Being eight hours in length, each part of the documentary ends at the perfect point. The first part ends with George leaving the band, and the second part ends on the cliffhanger of what they're going to do for their live performance, making it almost episodic and easily digestible for viewers.
The Beatles Would Have Been A Shoegaze Band With Yoko In The Lead If George Didn't Return
Almost in jest, nadiacartel reckons that the band was on the cusp of becoming an experimental shoegaze band with Yoko Ono fronting the band. The Redditor weighs in by questioning, "who knew that George was the only thing stopping them?"
George briefly quitting the band was bittersweet. On the one hand, it influenced some of the funniest Get Back memes. And on the other hand, it led to Yoko singing in her unique, dissonant style while the three remaining Beatles played in the background. But given his perfectionist work ethic, there's no way Paul McCartney would have ever allowed any of that to be put on to wax.
The Beatles Aren't Happy In Get Back
There have been loads of Beatles documentaries, but so few of them have gone into greater detail over the inner turmoil and the crumbling relationships within the band. However, if anything, the documentary documents the healing process that the band went through while recording Let It Be. But Plibted thinks it was much worse than it seems, saying that "anyone who tries to claim that this doc shows how happy the sessions were is trying to push an agenda."
During the recording process, the band aired their grievances and forgave one another, and they couldn't have looked happier on the rooftop. Not long after the recording of the album, they broke up because they wanted to pursue other projects, but that's only natural.

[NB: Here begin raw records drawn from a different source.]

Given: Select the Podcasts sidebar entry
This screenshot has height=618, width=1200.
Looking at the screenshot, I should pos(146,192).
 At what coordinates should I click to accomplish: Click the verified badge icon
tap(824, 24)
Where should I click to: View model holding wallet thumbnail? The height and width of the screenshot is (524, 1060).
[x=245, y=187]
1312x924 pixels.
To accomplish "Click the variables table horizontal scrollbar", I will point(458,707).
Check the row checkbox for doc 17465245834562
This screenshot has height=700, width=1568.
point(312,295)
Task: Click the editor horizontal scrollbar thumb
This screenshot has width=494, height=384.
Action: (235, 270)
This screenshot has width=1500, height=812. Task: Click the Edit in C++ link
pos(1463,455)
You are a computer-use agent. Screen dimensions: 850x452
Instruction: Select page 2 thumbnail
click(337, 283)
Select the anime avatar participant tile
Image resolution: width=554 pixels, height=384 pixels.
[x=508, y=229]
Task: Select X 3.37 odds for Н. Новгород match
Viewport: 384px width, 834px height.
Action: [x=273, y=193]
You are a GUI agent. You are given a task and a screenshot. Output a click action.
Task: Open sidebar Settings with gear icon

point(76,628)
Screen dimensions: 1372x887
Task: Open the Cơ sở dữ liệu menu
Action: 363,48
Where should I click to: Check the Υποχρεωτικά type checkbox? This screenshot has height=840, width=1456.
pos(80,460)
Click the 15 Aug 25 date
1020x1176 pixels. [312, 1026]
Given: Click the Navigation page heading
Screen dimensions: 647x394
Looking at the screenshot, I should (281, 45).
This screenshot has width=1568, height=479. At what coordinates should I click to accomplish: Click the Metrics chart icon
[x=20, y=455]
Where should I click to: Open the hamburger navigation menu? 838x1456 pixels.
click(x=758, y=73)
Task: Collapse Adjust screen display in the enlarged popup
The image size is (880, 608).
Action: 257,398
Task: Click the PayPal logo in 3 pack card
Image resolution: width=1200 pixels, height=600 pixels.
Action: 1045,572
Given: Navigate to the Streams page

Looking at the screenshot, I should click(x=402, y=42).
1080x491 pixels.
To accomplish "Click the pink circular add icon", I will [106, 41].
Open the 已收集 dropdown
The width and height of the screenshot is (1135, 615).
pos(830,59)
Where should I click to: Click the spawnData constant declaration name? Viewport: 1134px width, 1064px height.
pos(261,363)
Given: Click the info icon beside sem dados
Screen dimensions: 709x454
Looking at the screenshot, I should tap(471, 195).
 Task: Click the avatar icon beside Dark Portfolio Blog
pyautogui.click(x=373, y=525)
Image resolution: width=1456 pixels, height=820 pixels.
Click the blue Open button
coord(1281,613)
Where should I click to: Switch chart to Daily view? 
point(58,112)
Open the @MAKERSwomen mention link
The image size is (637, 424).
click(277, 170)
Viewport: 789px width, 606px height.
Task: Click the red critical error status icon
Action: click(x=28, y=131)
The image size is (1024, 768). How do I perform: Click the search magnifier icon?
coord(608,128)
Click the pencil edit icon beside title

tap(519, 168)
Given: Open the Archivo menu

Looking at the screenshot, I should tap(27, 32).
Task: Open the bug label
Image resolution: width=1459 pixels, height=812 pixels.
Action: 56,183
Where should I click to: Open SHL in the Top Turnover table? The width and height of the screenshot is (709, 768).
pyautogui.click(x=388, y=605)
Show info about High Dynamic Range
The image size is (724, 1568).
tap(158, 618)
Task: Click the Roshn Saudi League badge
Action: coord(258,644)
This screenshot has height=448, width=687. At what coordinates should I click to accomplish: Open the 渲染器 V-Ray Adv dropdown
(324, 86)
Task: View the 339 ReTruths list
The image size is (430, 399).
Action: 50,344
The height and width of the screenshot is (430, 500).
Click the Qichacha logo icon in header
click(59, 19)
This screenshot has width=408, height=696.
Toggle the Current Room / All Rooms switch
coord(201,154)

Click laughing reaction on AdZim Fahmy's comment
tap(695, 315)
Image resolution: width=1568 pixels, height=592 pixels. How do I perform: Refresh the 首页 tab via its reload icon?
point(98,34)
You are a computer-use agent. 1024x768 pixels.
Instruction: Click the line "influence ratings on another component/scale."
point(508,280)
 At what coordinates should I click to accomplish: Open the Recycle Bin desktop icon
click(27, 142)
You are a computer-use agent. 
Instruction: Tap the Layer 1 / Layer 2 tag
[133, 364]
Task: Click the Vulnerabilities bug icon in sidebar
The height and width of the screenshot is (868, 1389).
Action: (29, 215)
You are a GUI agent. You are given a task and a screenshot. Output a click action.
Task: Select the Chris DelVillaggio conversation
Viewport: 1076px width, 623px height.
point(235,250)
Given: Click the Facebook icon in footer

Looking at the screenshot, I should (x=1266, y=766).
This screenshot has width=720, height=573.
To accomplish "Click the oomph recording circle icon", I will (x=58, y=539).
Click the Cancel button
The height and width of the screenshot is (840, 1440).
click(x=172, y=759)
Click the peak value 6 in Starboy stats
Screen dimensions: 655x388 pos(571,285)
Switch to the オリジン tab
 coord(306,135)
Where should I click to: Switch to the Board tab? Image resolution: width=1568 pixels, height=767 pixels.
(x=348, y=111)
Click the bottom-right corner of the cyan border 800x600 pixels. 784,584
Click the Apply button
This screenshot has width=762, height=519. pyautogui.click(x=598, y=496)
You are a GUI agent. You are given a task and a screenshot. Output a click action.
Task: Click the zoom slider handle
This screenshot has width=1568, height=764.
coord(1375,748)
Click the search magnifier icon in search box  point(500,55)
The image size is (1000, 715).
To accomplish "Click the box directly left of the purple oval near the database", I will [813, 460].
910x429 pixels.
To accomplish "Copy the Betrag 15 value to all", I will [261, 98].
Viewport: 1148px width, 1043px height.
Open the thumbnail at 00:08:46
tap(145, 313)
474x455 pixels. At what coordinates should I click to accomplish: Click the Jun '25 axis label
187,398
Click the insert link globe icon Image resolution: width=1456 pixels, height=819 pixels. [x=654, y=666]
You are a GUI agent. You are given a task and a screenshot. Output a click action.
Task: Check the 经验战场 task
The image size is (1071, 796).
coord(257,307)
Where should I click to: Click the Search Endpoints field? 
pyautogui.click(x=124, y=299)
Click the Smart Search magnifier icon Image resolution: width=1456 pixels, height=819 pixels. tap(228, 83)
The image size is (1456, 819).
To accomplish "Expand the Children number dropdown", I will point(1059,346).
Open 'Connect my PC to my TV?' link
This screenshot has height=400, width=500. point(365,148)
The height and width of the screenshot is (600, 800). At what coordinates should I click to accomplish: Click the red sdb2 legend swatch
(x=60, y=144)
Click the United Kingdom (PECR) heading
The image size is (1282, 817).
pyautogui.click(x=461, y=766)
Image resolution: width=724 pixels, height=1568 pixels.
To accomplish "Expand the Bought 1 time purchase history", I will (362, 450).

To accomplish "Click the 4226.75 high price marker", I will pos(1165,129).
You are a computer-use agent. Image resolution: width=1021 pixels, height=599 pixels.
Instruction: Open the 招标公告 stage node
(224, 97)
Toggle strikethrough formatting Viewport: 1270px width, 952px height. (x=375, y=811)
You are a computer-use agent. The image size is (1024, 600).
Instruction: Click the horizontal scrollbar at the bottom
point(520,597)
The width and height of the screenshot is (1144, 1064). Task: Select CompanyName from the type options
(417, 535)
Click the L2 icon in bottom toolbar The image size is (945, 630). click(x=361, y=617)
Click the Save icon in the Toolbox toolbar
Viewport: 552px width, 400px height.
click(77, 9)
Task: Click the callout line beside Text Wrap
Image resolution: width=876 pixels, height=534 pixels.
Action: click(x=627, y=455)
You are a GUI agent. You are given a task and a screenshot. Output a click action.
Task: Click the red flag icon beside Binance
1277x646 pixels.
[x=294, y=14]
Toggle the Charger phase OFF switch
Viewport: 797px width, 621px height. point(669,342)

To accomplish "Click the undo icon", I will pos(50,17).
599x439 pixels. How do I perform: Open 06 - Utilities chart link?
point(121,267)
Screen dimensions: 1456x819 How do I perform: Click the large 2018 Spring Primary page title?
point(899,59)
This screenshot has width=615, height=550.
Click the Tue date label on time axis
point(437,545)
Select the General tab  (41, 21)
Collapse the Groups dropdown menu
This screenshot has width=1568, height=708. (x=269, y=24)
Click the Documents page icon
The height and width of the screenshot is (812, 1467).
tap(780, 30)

Get Back Should Have Focused More On Other Songs
With the documentary showing the band spending so much time fine-tuning several of the songs on Let It Be, gotele thinks there should have been a focus on some of the other songs. The "would have liked to have seen more from 'Dig it.'"
While the uncut studio version of that song is longer than 15 minutes, there's a reason why the album version is whittled down to just 50 seconds. And outside of that, so many songs are from Let It Be are the subject of so much attention in the documentary, along with many songs from Abbey Road too.
Viewers Need To Know About The Beatles' History Before Watching Get Back
Given the fact that the documentary takes place in 1969, 15 years after The Beatles formed and chronicling the recording of their last album, there's a lot of history that doesn't get told. drdax2187 thinks that potential viewers need to read up on that history before watching.
They argue that viewers "definitely need to know a good bit about the band's history before going in." However, as long as audiences know how influential they were, there isn't much that the documentary doesn't fill people in on. And there's a fairly broad montage of the history at the beginning of part one.